Yep, I'm not about the bit length: 256 bit "should be enough for everybody". But algorithms to generate those 256 bits will change.

btrask 9 years ago |

This is the chance to get rid of the object prefixes (i.e. "blob" plus file length) that prevent the generated hashes from being compatible with hashes generated by other software.

koolba 9 years ago |

Since the majority of us are running x64 machines, will the hash be a truncated SHA-512/256 or will it be SHA-256? The former is significantly faster on x64 machines.

joatmon-snoo 9 years ago | |

The RFC is still under discussion (there are a few plans going around) but the strong contender right now is SHA3-256, no truncation.

snakeanus 9 years ago | |

>Since the majority of us are running x64 machines

We don't.

koolba 9 years ago | | |

I didn't say all. I said the majority. If you think I'm wrong, show me a statistic that shows the most common platform for developers using git isn't x86-x64.

kazinator 9 years ago |

What problem does this solve? Are collisions common?

krallja 9 years ago | |

Until a few weeks ago, SHA-1 collisions had never been demonstrated.

kazinator 9 years ago | | |

But, in any case, that's in the cryptographic realm.

Git hashes aren't digital signatures for cryptographic authenticity.

pwdisswordfish 9 years ago |

struct object_id was introduced in this commit, in 2015:

https://git.kernel.org/pub/scm/git/git.git/commit/?id=5f7817...

So this change doesn't do much for now.

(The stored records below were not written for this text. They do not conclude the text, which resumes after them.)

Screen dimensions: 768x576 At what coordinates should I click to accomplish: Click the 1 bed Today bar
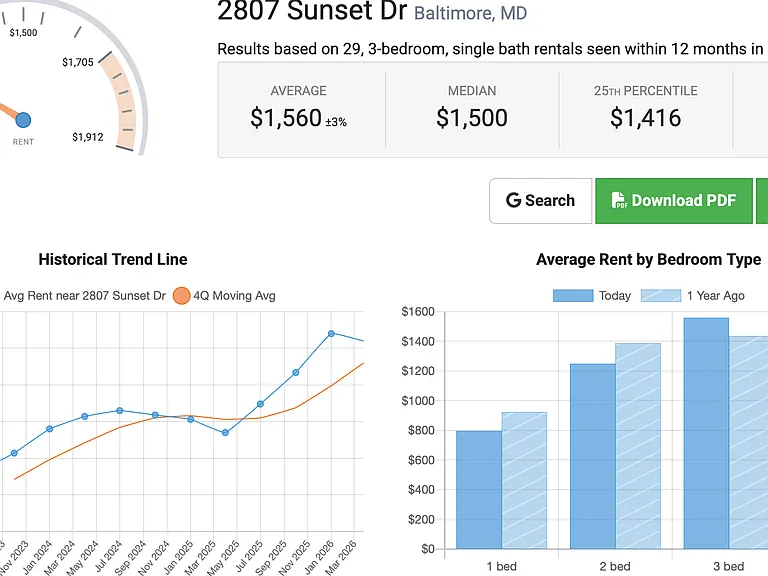click(x=479, y=490)
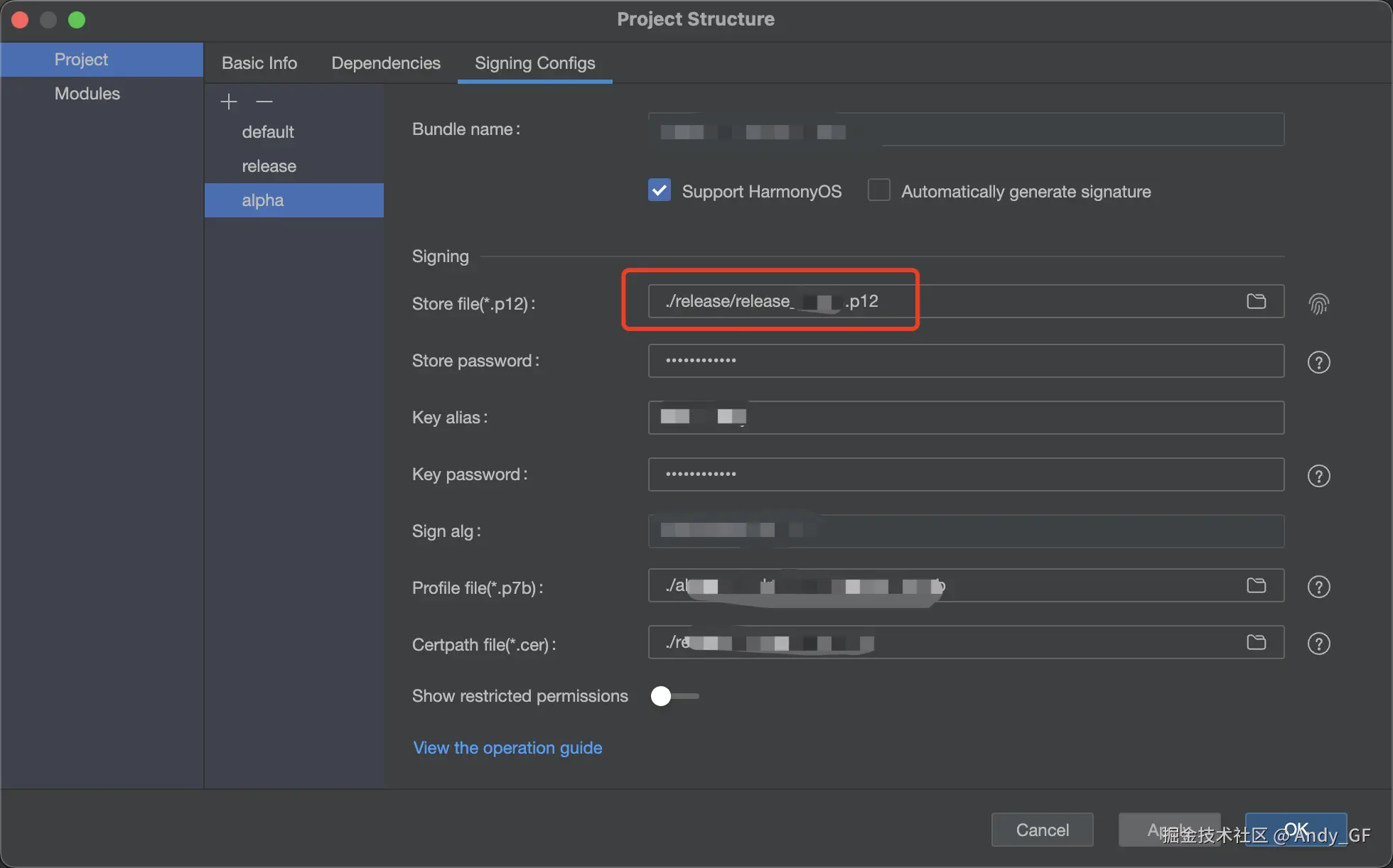Uncheck Support HarmonyOS checkbox
Viewport: 1393px width, 868px height.
660,190
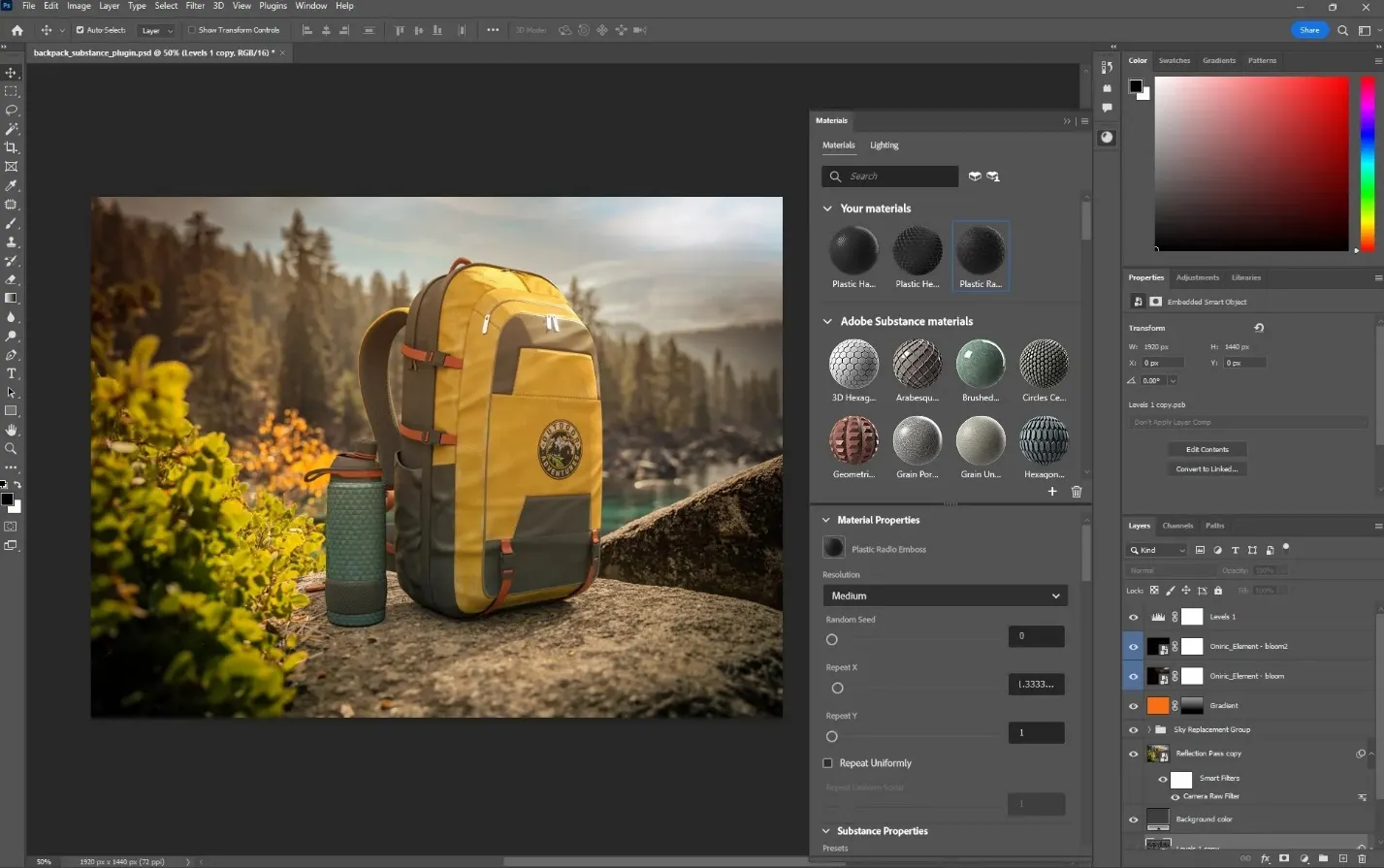Hide the Gradient layer

point(1133,705)
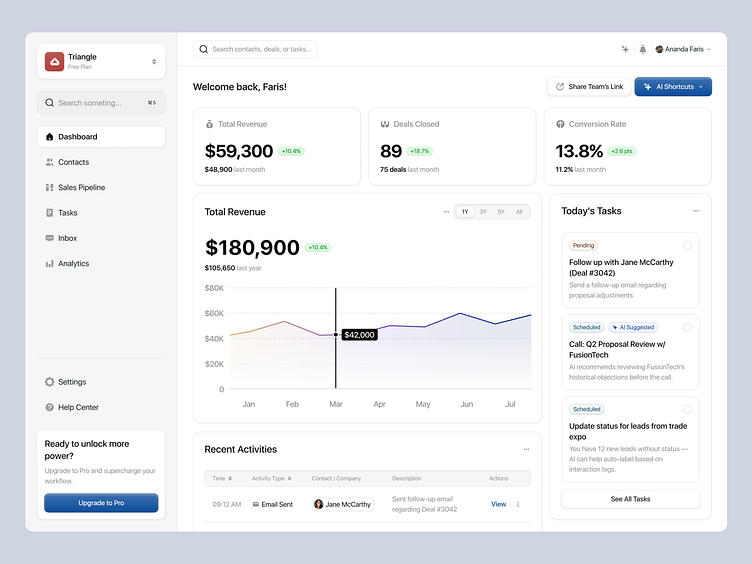The height and width of the screenshot is (564, 752).
Task: Open the AI Shortcuts dropdown
Action: [x=673, y=87]
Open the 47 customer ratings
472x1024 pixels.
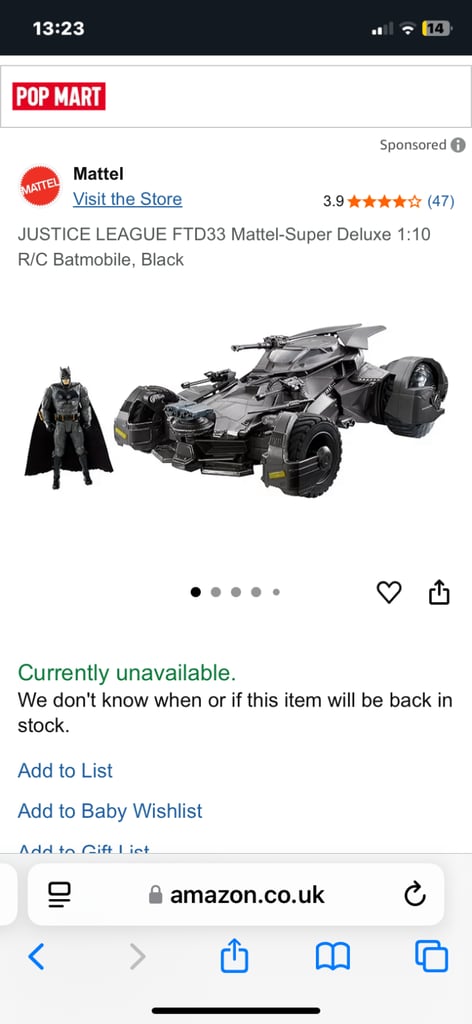pyautogui.click(x=441, y=201)
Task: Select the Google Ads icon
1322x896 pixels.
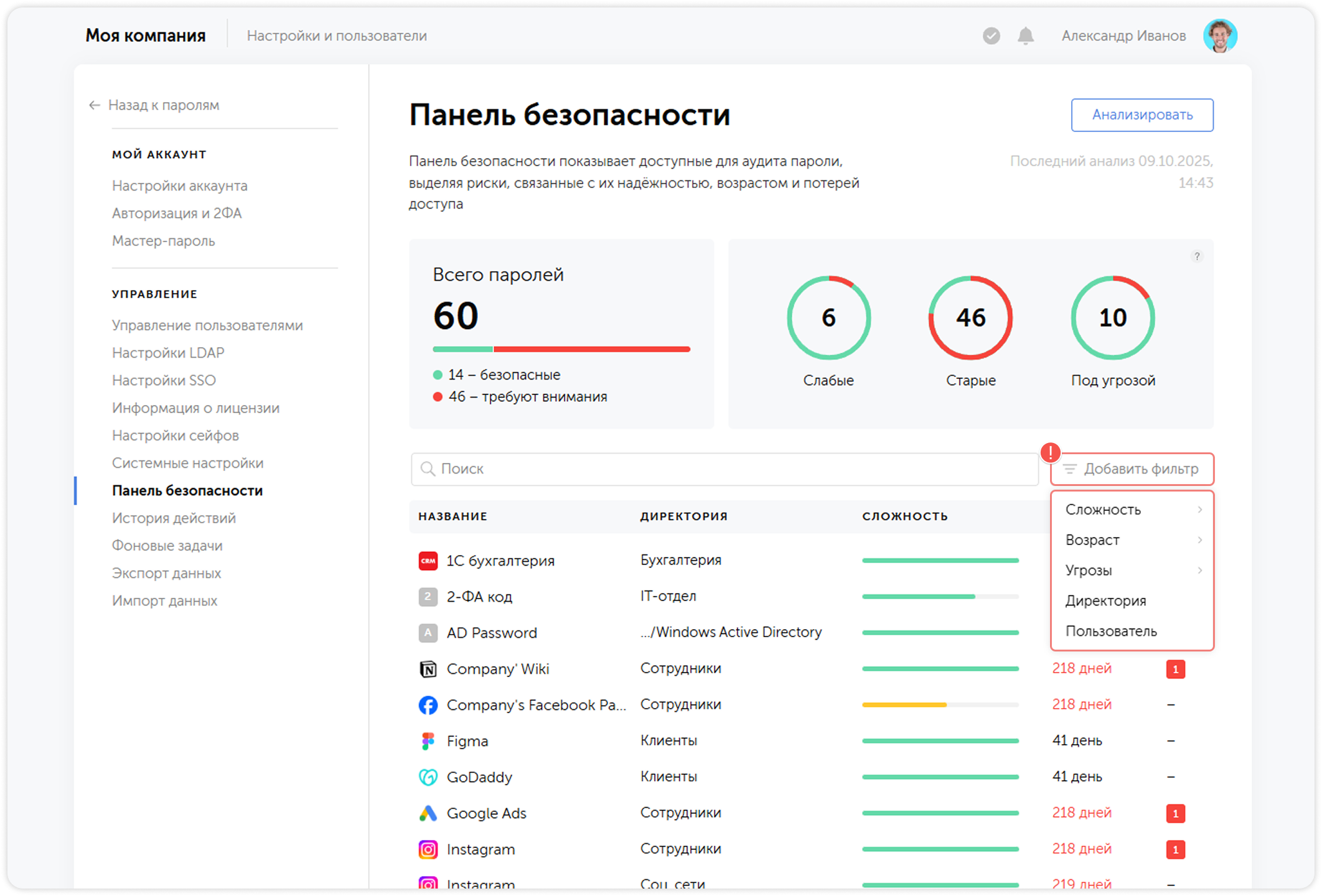Action: (428, 813)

Good to see, though.

bk2204 9 years ago | |

Yes, this is correct. The struct object_id changes don't actually change the hash. What they do, however, is allow us to remove a lot of the hard-coded instances of 20 and 40 (SHA-1 length in bytes and hex, respectively) in the codebase.

The remaining instances of those values become constants or variables (which I'm also doing as part of the series), and it then becomes much easier to add a new hash function, since we've enumerated all the places we need to update (and can do so with a simple sed one-liner).

The biggest impediment to adding a new hash function has been dealing with the hard-coded constants everywhere.

myst 9 years ago | | |

Says something about quality of the codebase.